Lynch, who according to biographical material submitted to the committee was not born yesterday, declined to take the bait. "My understanding is that the matter has been considered and the matter has been resolved," she said.
For her, maybe. Cruz, though, was adding some audio-visual flavor to the IRS bills he was already introducing. The day before the hearing, Cruz announced that he'd file two bills to prevent any further IRS "targeting" of Americans. The first would threaten IRS employees with up to 10 years in jail if they scrutinized Americans "based solely or primarily on the political, economic, or social positions" of their groups. The second would change the code governing groups to allow charitable organizations more freedom to get political.
Specifically, it would amend section 501(4)(A) of the code so that "social welfare" meant "any political activity in furtherance of 12 American democracy, provided that such activities do not exceed 50 percent of the organization’s total activities (not including activities performed on a volunteer basis)" and "any activities for the purpose of educating individuals on issues of public importance and on the behavior of public officials, including participation in ballot initiatives and referenda."

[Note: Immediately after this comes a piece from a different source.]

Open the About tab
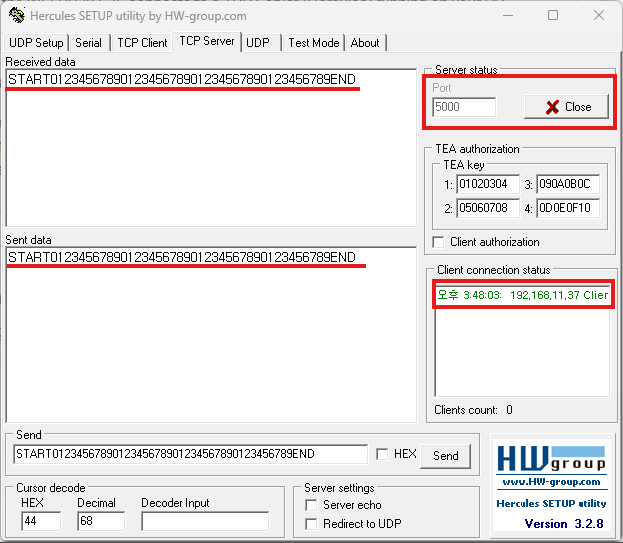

As Cruz said, that applied FEC guidelines -- guidelines developed by a government body designed to be deadlocked between the parties -- to the IRS. It jibed with a bill introduced 24 hours later, by a group of Republicans led by Rep. Paul Ryan, titled the Stop Targeting of Political Beliefs by the IRS Act. That bill would block any effort by the IRS to define what refine what "social welfare" meant. It was not subtle: It singled out "the proposed regulations published at 78 Fed. Reg. 71535 (November 29, 2013)," which conservatives mobilized against, arguing that any attempt to tighten the definition was going to lead to attacks on free speech.
To the bystander, the "IRS scandal" might have burned out in 2014 when no investigations revealed a White House plot to silence conservatives. The bystander was wrong; Republicans would never let him be right.